[Input — start]

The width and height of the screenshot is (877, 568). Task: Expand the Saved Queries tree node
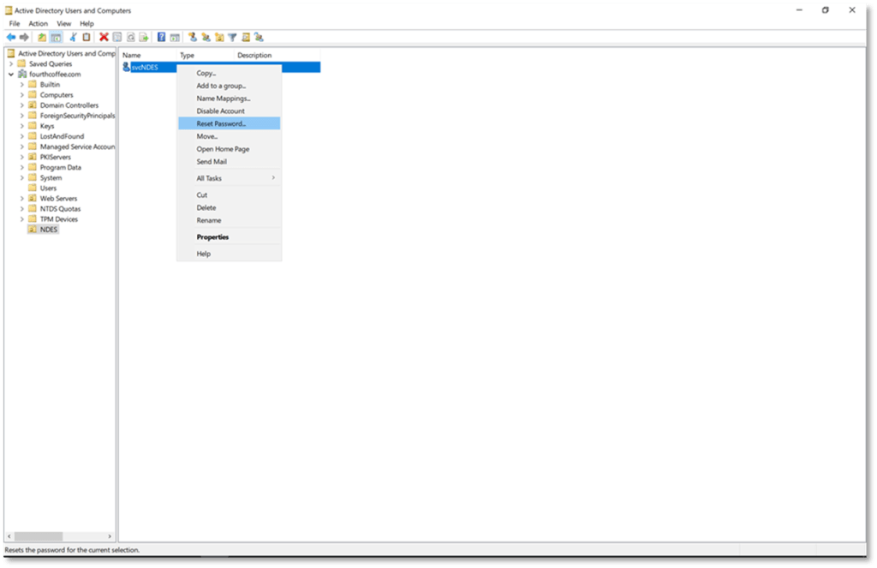point(10,64)
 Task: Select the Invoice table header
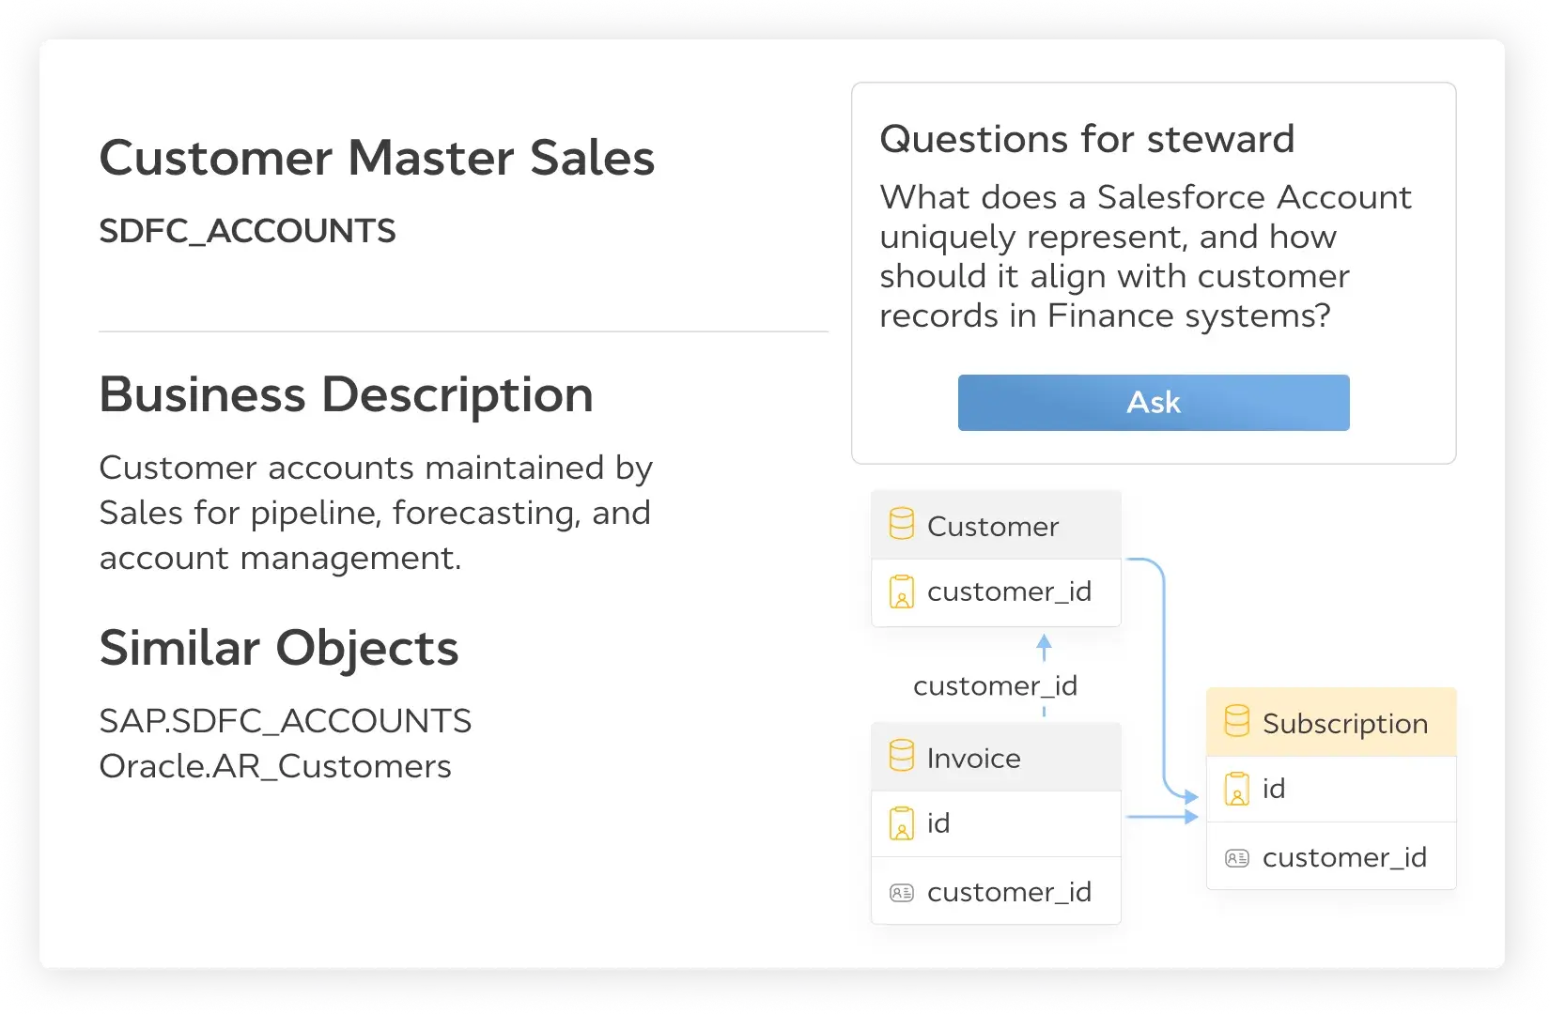[974, 758]
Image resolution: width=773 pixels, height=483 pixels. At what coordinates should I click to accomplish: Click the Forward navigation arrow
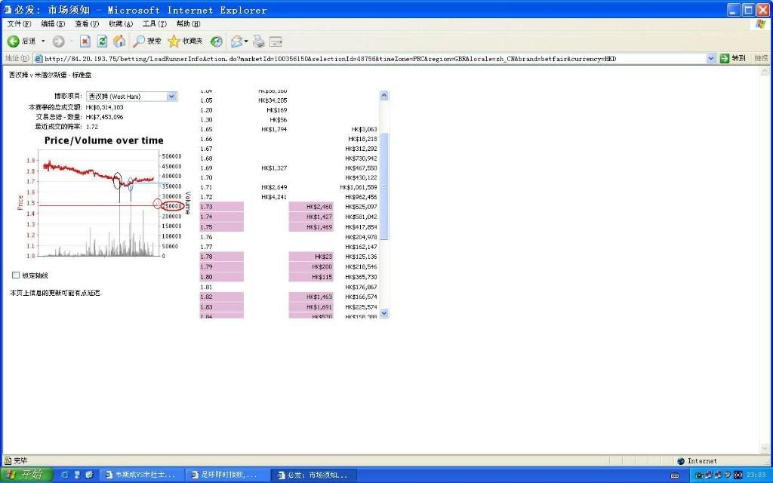(x=58, y=41)
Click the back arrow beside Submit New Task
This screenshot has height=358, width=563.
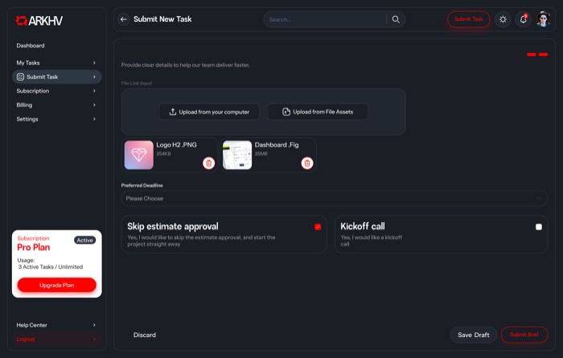(x=124, y=19)
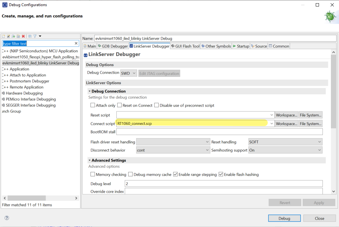
Task: Open the Debug Connection SWD dropdown
Action: coord(129,73)
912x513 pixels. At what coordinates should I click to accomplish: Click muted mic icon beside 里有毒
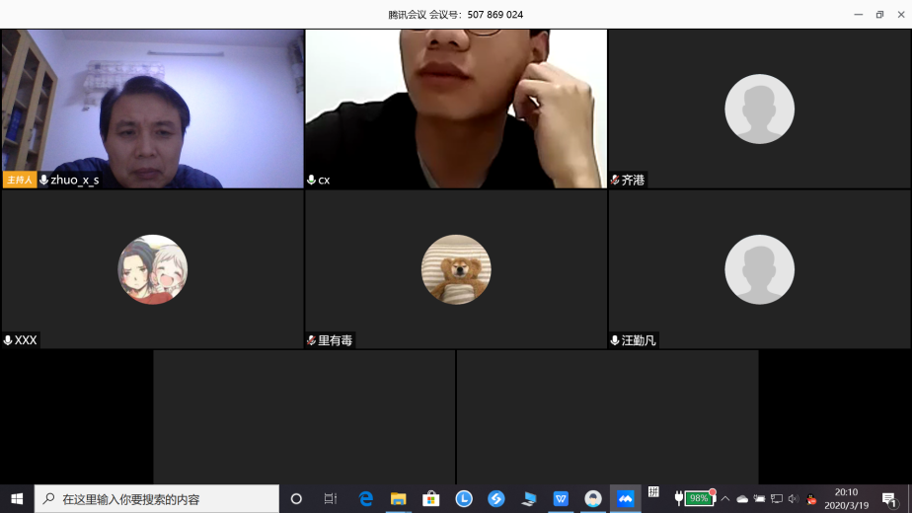(x=312, y=340)
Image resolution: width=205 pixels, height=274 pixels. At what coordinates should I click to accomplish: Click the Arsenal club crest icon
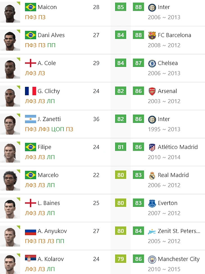(x=152, y=91)
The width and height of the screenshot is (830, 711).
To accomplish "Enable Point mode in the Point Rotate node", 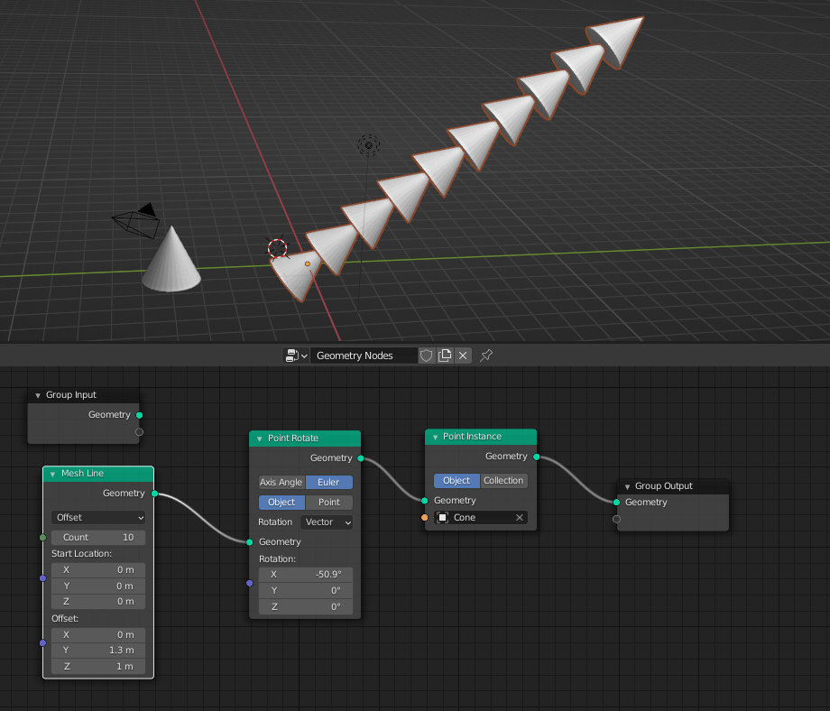I will pos(328,502).
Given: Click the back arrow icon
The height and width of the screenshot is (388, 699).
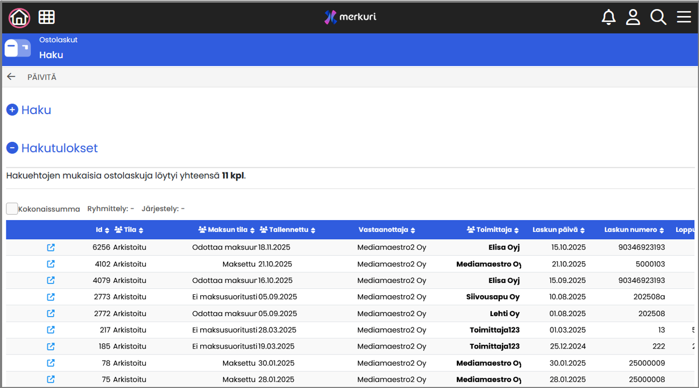Looking at the screenshot, I should coord(11,77).
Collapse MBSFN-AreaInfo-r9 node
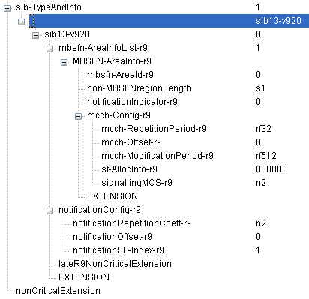309x299 pixels. [65, 62]
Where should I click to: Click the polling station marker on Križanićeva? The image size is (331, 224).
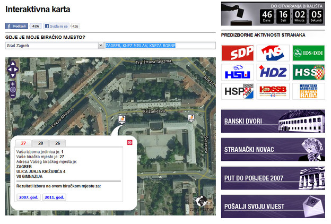pos(122,118)
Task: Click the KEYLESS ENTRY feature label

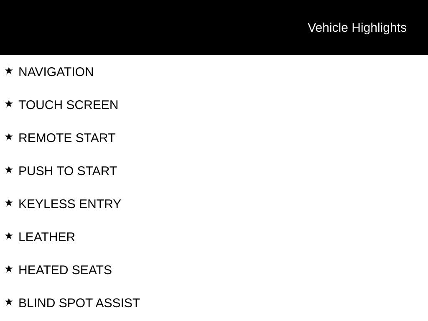Action: tap(70, 204)
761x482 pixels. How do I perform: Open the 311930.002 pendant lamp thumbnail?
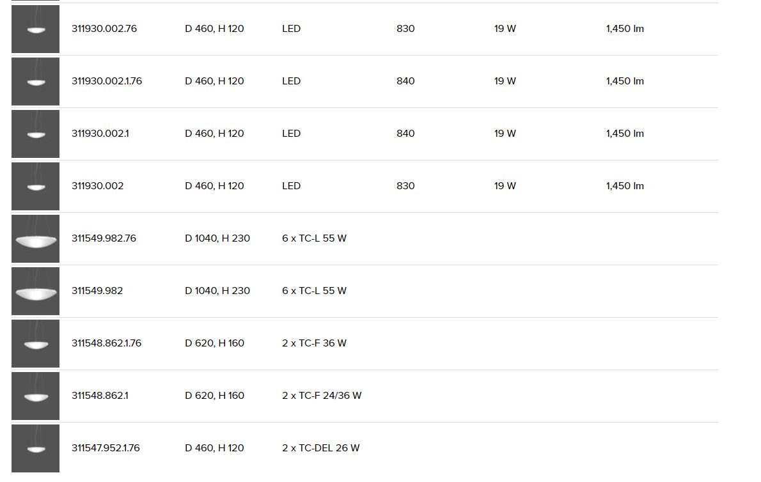(35, 186)
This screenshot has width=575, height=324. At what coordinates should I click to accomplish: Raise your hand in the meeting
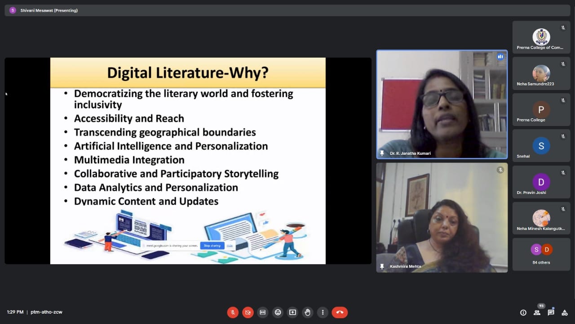pyautogui.click(x=307, y=312)
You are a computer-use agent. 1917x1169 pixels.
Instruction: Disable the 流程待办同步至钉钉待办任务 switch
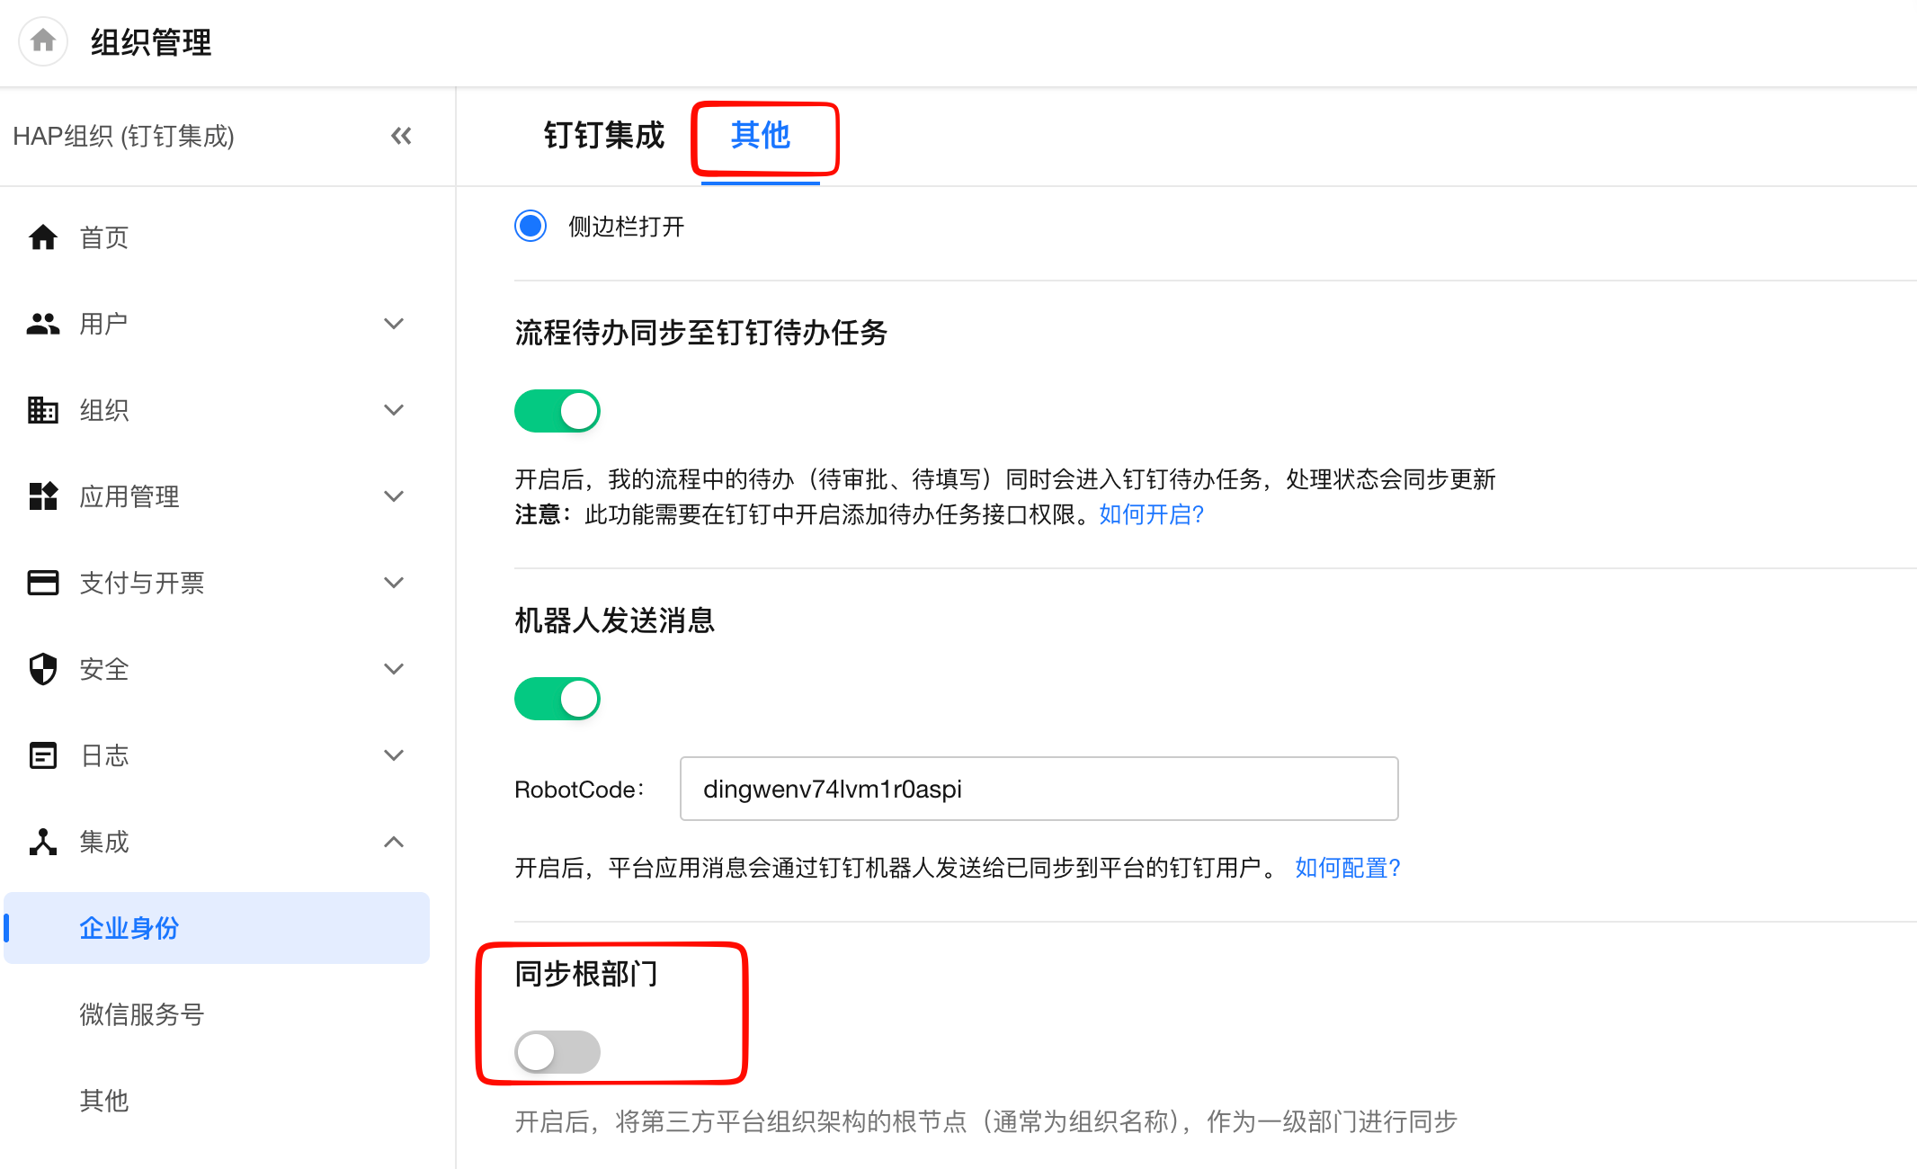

[Input — finish]

Work order:
Your response should consist solely of the lines from the line with "Task: Click the KEYLESS ENTRY feature label" through the last line of the entries above, printed exactly and without pictures.

Reply:
Task: Click the KEYLESS ENTRY feature label

Action: tap(70, 204)
761x482 pixels. How do I perform: Open the 311930.002 pendant lamp thumbnail?
(35, 186)
This screenshot has width=575, height=324. At what coordinates should I click to accomplish: Raise your hand in the meeting
pyautogui.click(x=307, y=312)
You are a computer-use agent. 1917x1169 pixels.
Instruction: Disable the 流程待办同步至钉钉待办任务 switch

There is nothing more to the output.